Children’s right to play is not optional. It is protected under international law. Article 31 of the UN Convention on the Rights of the Child (UNCRC) states, every child has the right to relax and play. Even in times of war.
Children must be protected and guaranteed access to food, water, medical care, and the right to play. In Gaza, that right is being systematically denied. Play is not a luxury. It is essential for children’s development and emotional recovery. It’s how they make sense of the world, how they connect with others, and how they begin to heal.
One day, my son looked at me and said, “Dad, I hate Gaza. I don’t want to stay here anymore.” I had no words. What can you say when you can’t promise them safety, or even the chance to be a child?
In Gaza, children are simply trying to stay alive. Many families are forced to rely on their children to fetch water from long distances, carrying heavy jugs under the hot sun. Others send their kids to crowded food distribution points - places where children risk being hurt, exploited, or worse.
My children - like so many others - are losing not just their homes, but their spirit.
My son made a kite from black paper. I watched from a distance and noticed something strange: every kite was black. Children usually choose bright colours. But maybe these kites reflect how heavy life feels now. In Gaza, even play carries the weight of war.
During the brief pause in hostilities earlier this year, Save the Children helped set up child-friendly spaces - tents and makeshift classrooms where children could draw, play, sing, and dance. But when the bombs started again, those safe spaces were again destroyed.
Destruction of futures
As a child protection manager, I’ve seen just how deeply this war is affecting children. I’ve worked with boys and girls who struggle to sleep, who wet the bed, who cling to their parents or lash out without warning. Some are withdrawn. Others are anxious all the time. Toxic stress - the kind created by war and displacement - disrupts brain development. But you don’t need to be a specialist to see the lasting impact this war will have.
The long-term impacts of denying play are also devastating. It makes it harder for children to focus, to remember things, to learn. It increases the risk of depression, anxiety, and chronic illnesses later in life. All of this undermines their futures, and therefore the future of our society as a whole. Our children are our future. What kind of future will they have with such a start in life?
Children who cannot play lose the space to process their trauma, to build friendships, to imagine something better. In Gaza, with no toys, no privacy, no safety, children are being robbed not just of joy, but of the tools they need to recover. Children with disabilities are hit even harder.
And yet, even now, Gaza’s children still try to be children.
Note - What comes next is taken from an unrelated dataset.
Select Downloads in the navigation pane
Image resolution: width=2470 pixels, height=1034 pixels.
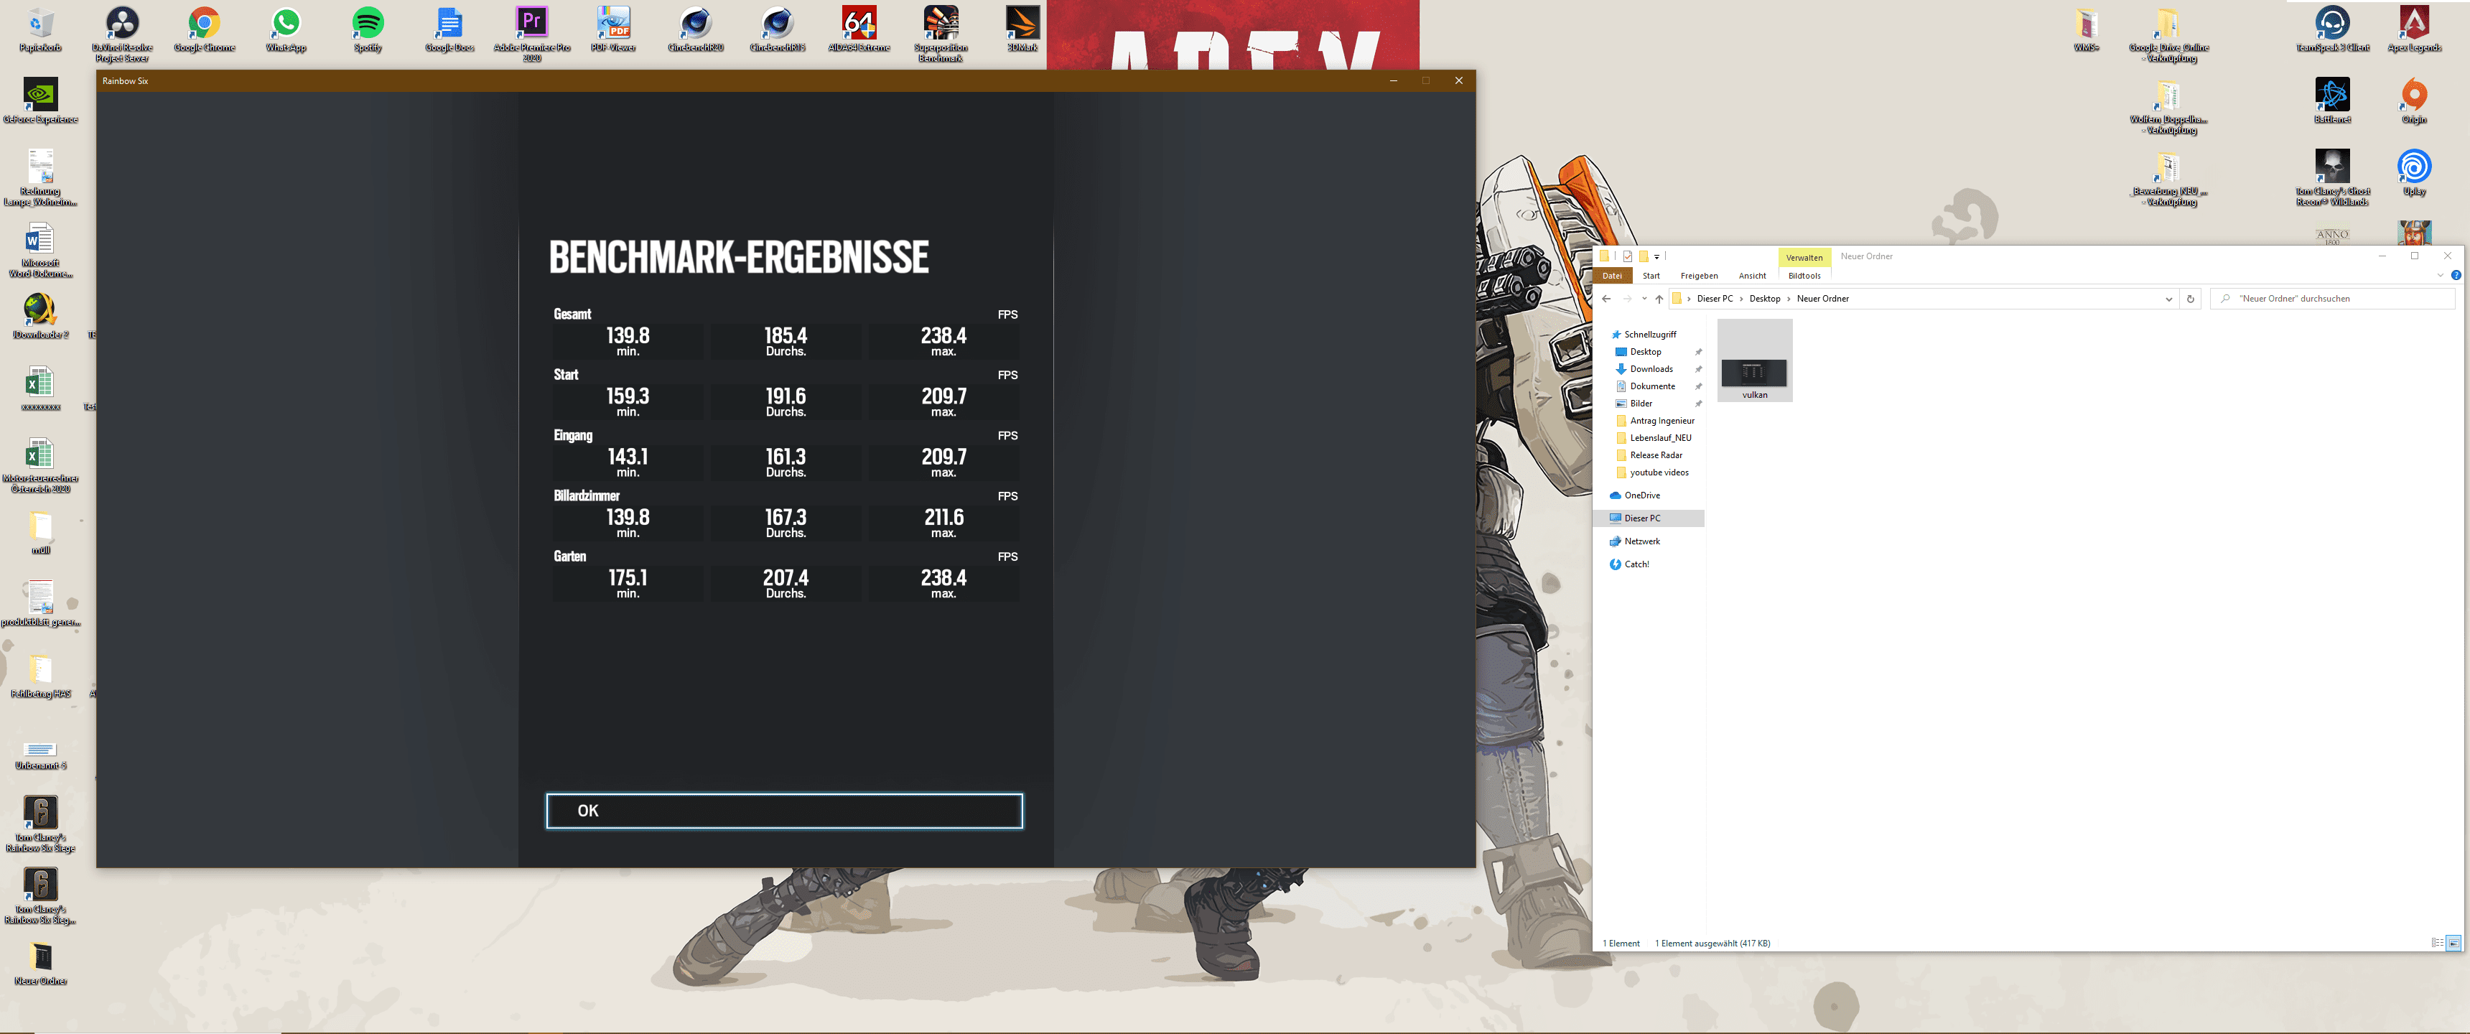click(x=1651, y=369)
I’ve seen them play with scraps of old clothes, plastic, and other debris, sing under their breath, and try to find joy in the middle of the devastation. But they shouldn’t have to work this hard just to feel like children.
There is only one way to protect children and their futures in Gaza: a permanent and lasting ceasefire.
The bombs must stop. Children in Gaza don’t need temporary pauses. They need lasting peace, real childhoods, and full humanitarian access so we can bring in the supplies and support they need.
The lives and futures of more than a million children depend on it.
Still, despite everything we’ve been through, I believe that life is still beautiful and that we will survive, somehow.
Today, on my way to the office, I saw a group of teenage girls walking together, beautifully dressed in their school uniforms. I asked them, “Where are you going this early?” They told me someone had set up a tent where they could learn school subjects again. It’s a humble initiative, but it filled me with hope. This generation is strong. They will lead the change. They will rebuild Gaza.